As Israel continues to bomb the Hamas in the Gaza section of Palestine , Muslims in London have taken to the streets in protest. They are of course calling for Israel to stop killing their terrorist brothers. Since Israel is continuing with their military operations, the Muslim protesters have turned to rioting. Just like they have in the past in Denmark, Brussels, France and Denmark again . This behavior is apparently all part of what is known as the "Islamic assimilation process".
Palestinians to vent their fury in London all week
Rashid Razaq and Felix Allen
PALESTINIANS and their supporters are planning a week-long series of protests in London ending in a Trafalgar Square rally of up to 5,000 demonstrators, the Standard can reveal.
Riot police have been placed on standby after about 1,000 protesters besieged the Israeli Embassy in Kensington for the second day of angry and heated demonstrations.
Seven people were arrested for public order offences, including assault on a police officer, after violence flared when a group of men attempted to scale the embassy gates on Palace Green.
Fireworks, sticks and smoke bombs were hurled at officers guarding the building and one policeman's helmet was set alight to loud cheers from the crowd.
The largely peaceful demonstration flared when protesters kicked down safety barriers after the police tried to hold them back from storming the embassy.
Holding placards, waving Palestinian flags and chanting "Free, free Palestine", the rally attracted Palestinian, Arab, Muslim and anti-war groups as well as nine rabbis from the International Jewish Anti-Zionist Network.
Nahla Fareed, 22, a masters finance student from Saudi Arabia who lives in Kensington, claimed she was assaulted by a police officer as he tried to disperse the crowd.
She said: "I asked for a policeman's help to get out because I didn't want to be in the crowd.
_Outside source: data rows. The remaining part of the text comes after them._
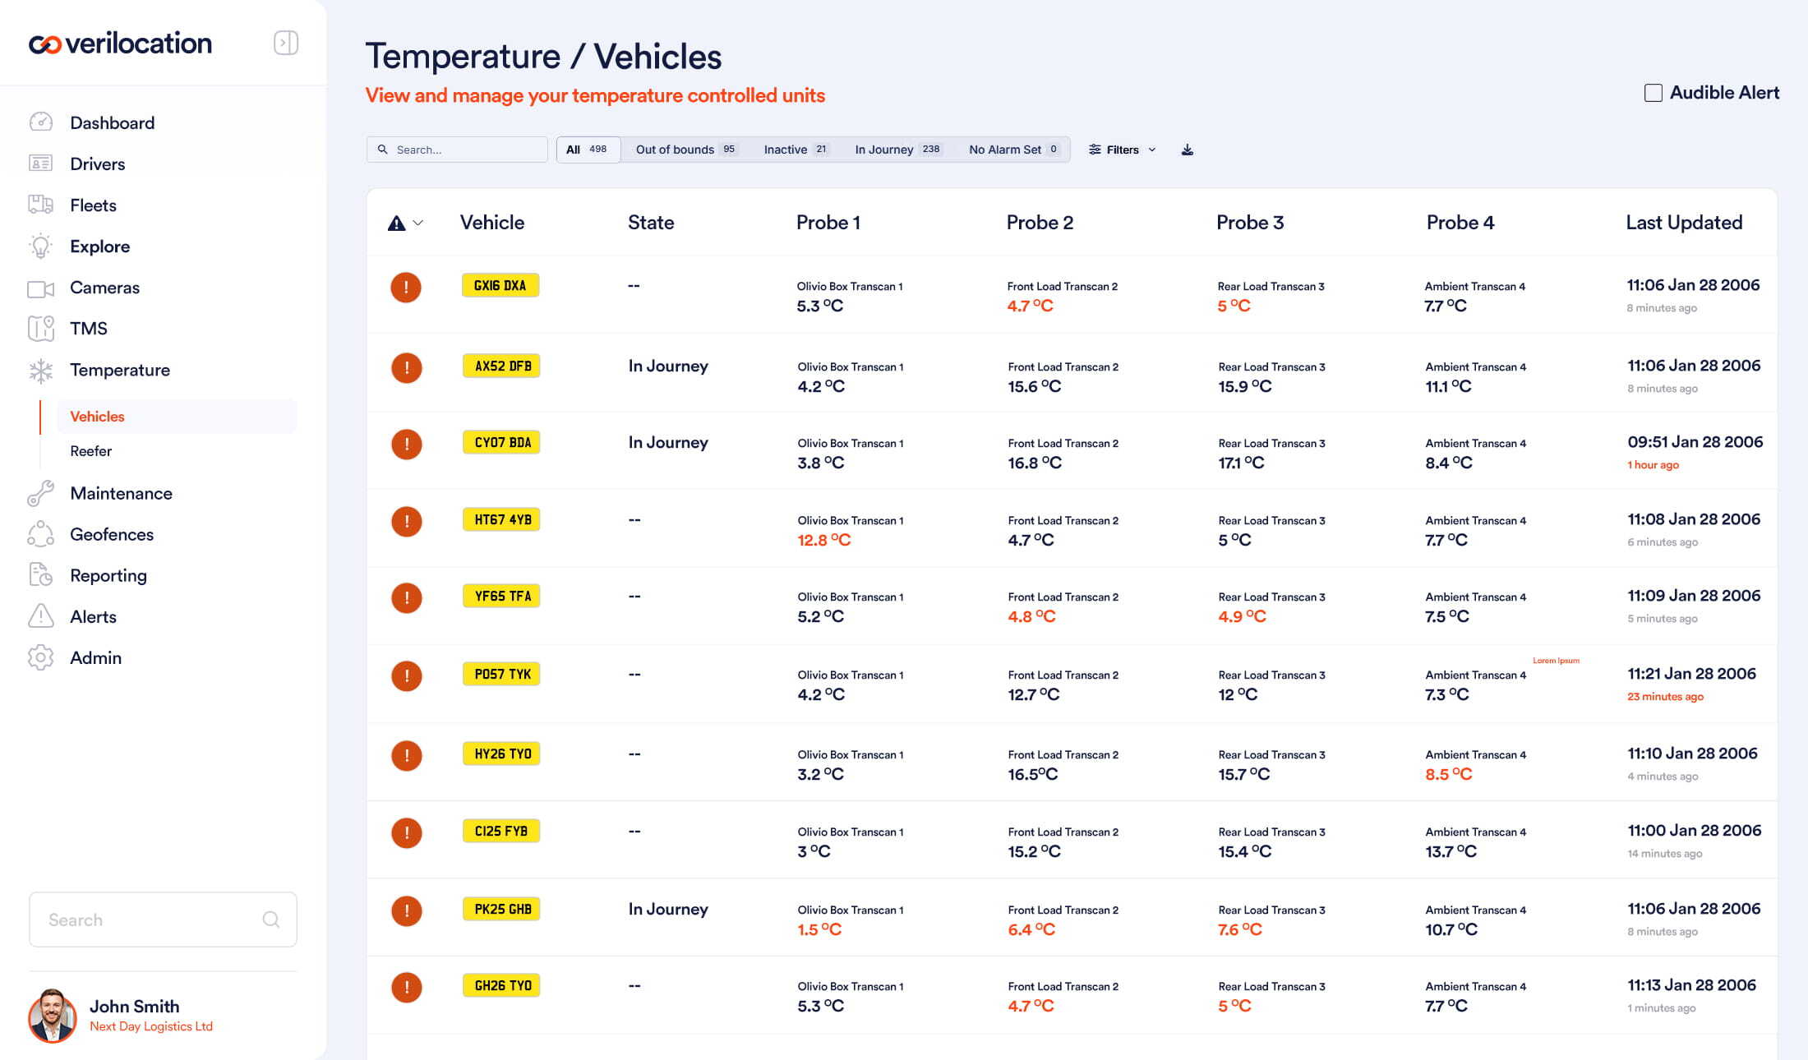Image resolution: width=1808 pixels, height=1060 pixels.
Task: Click the John Smith profile avatar
Action: [53, 1016]

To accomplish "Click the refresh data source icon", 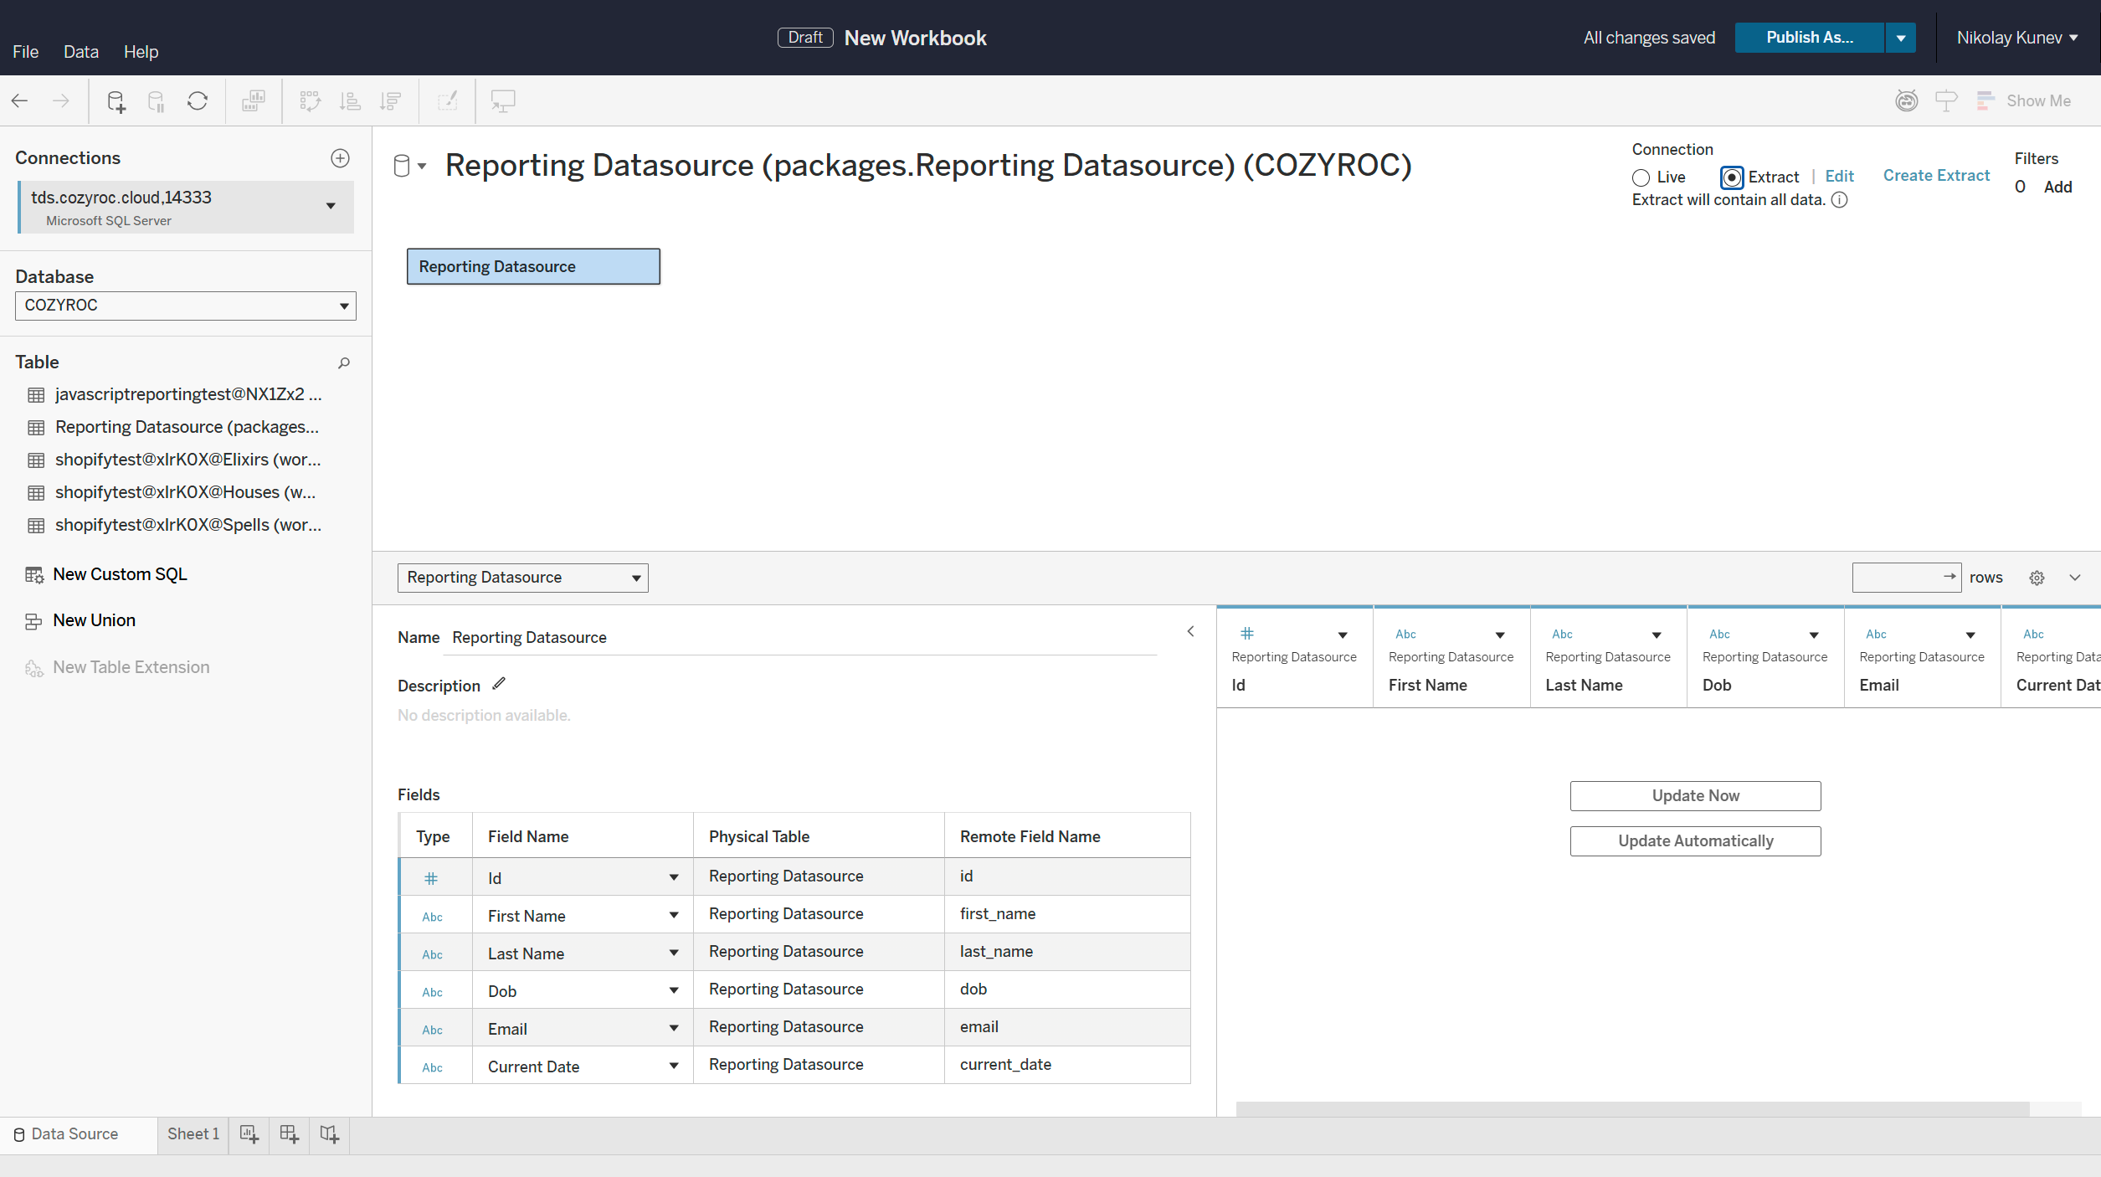I will (x=198, y=101).
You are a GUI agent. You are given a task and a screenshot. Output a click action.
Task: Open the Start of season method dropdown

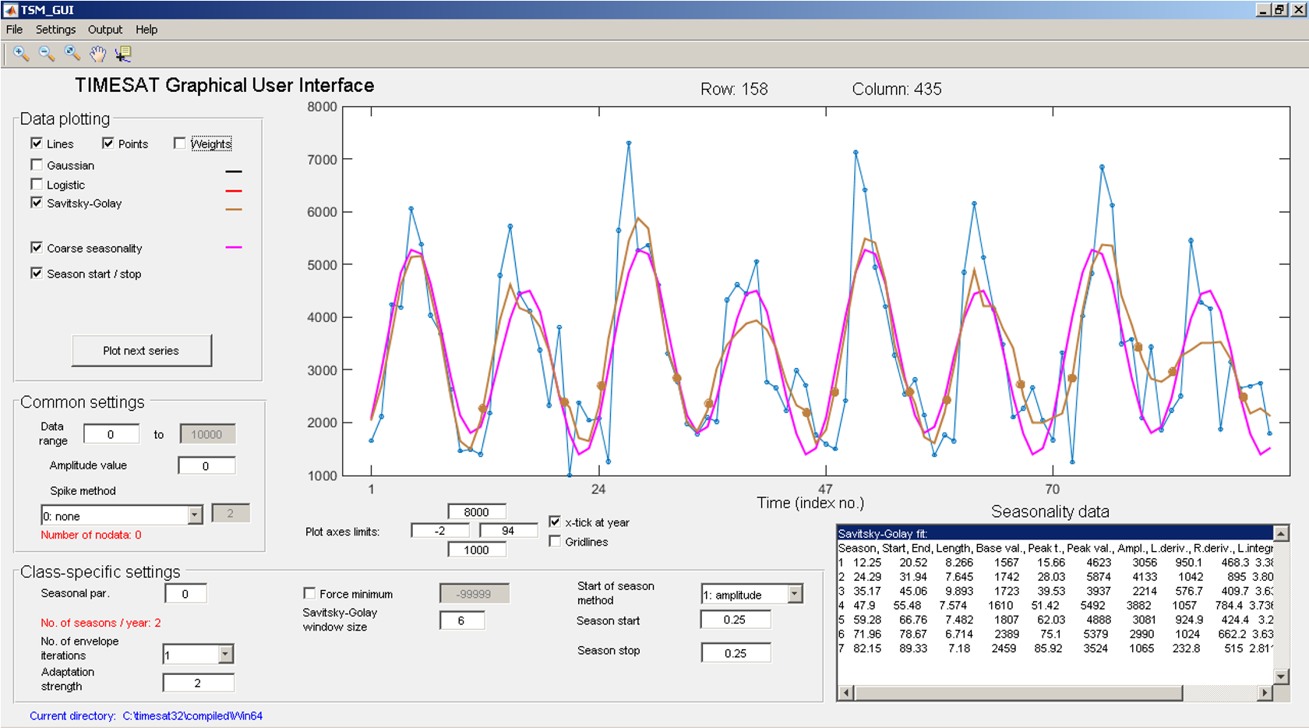click(x=796, y=593)
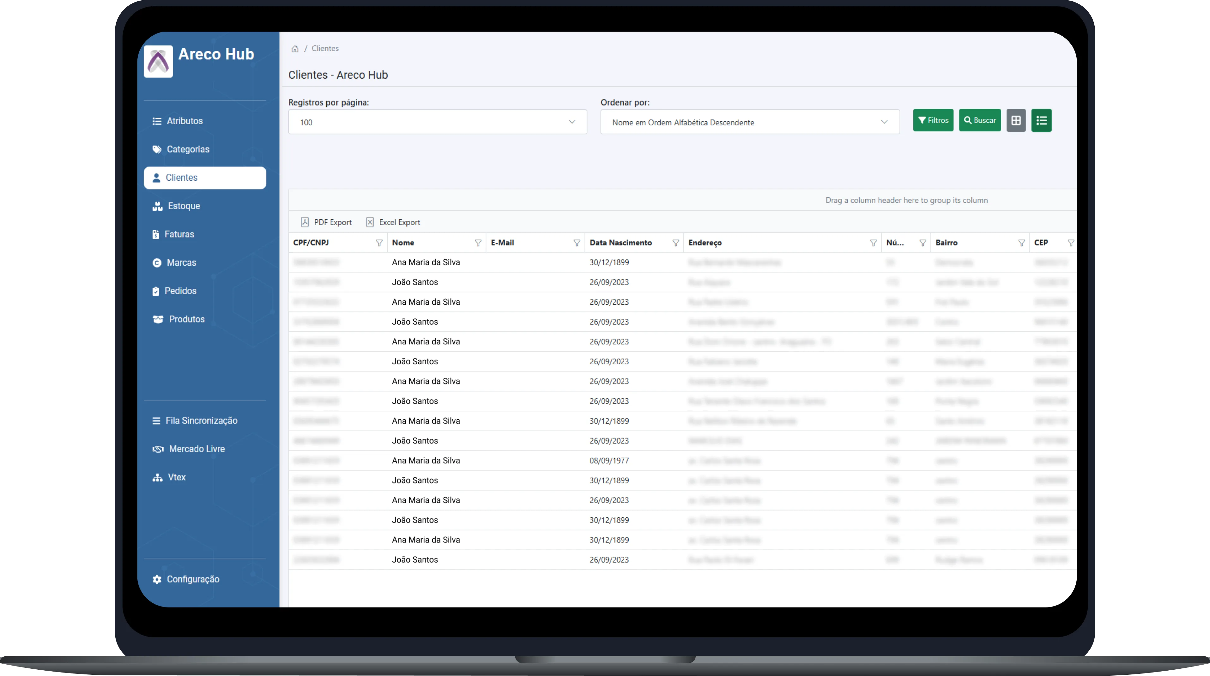Expand the Ordenar por dropdown
Image resolution: width=1210 pixels, height=676 pixels.
pos(750,122)
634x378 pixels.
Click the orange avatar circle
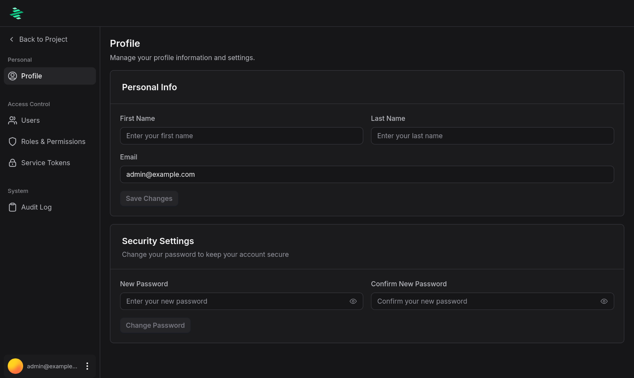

It was out of control and I was scared. He started hitting me and pushing me when I said I didn't want to be there. I also saw four policemen hitting and kicking one man on the ground as they were arresting him. The protest was supposed to be about peace."
Kensington High Street was brought to a standstill for more than five hours, disrupting traffic and hitting businesses again after Sunday's demonstration, which drew more than 2,000 people and led to a dozen arrests.
Mounted police were brought in to force the crowd away last night with around 150 hard-core protesters penned into Earl's Court Road where they were eventually released at about 8pm.
Central London could become gridlocked on Saturday with thousands of protesters from across Britain set to descend on Trafalgar Square to call for an end to the Israeli military strikes in Gaza.
Sabah Jawad, of the Stop the War Coalition, said supporters would continue to picket the Israeli Embassy every day this week until Friday, when attention would shift to the Egyptian Embassy in Mayfair, in response to its government's "collusion" with Israel.
Mr Jawad said: "There is a sense of anger and injustice that is mobilising people to demonstrate. It is not just Arabs or Muslims, but large sections of the British public, who want to call upon Israel to stop the bombing.
"There is a lot of emotion, but most people have been very peaceful. The Israelis and the British government have to see how strongly people feel. People are also concerned about Egypt's support of the Israeli government. We will keep on protesting for as long it takes."
Ishmail Patel, chairman of Palestinian group Friends of Al-Aqsa, said the campaign's intention is to force the British government to intervene. He said: "Britain is a pivotal player with the ability to put pressure on the Israeli government to stop the killing of innocent civilians. Hopefully these protests should make an impact on the British government that not enough is being done to stop the bloodshed."
Among the crowds in Kensington were several Jewish groups voicing their anger at the Israeli government. Rabbi Eleazer Hochhauser, said: "We have come to show our solidarity with the Palestinian people. What the government of Israel is doing is completely wrong. This is not a religious conflict between Jews and Muslims. The biggest traitors against the Jews are the atheist Zionists who occupied a country which they had no right to do."
Retired railway inspector, Jim Currin, 60, from Pimlico, attended the demonstration in a "show of solidarity" with the Palestinians.
He said: "I believe in freedom for Palestine as I do for my country, Ireland. It is important that we come here and demonstrate peacefully and lawfully. We can affect policy in a democracy and I would like to see the EU impose sanctions against Israel."
Adam Shaw, 24, from Ladbroke Grove, a graduate trainee at City law firm Clifford Chance, said: "I've taken a week off work so I can be here. It's important to make our voice heard because the West is paying for Israel to massacre innocent people in Palestine and we want Gordon Brown to say it has to stop.
"This is going to go on all week. If the Israeli embassy thinks it can carry on business as usual they are wrong because we will be back tomorrow and the next day until the killing ends."
Jawad Samad, 25, a management consultant from west London, said: "I respect Israel's right to defend itself but their response has been disproportionate. Hundreds of people have died and there's no evidence it is reducing rocket attacks. Israel are trying to break the spirit of the people of Gaza, but it's only going to strengthen support for Hamas."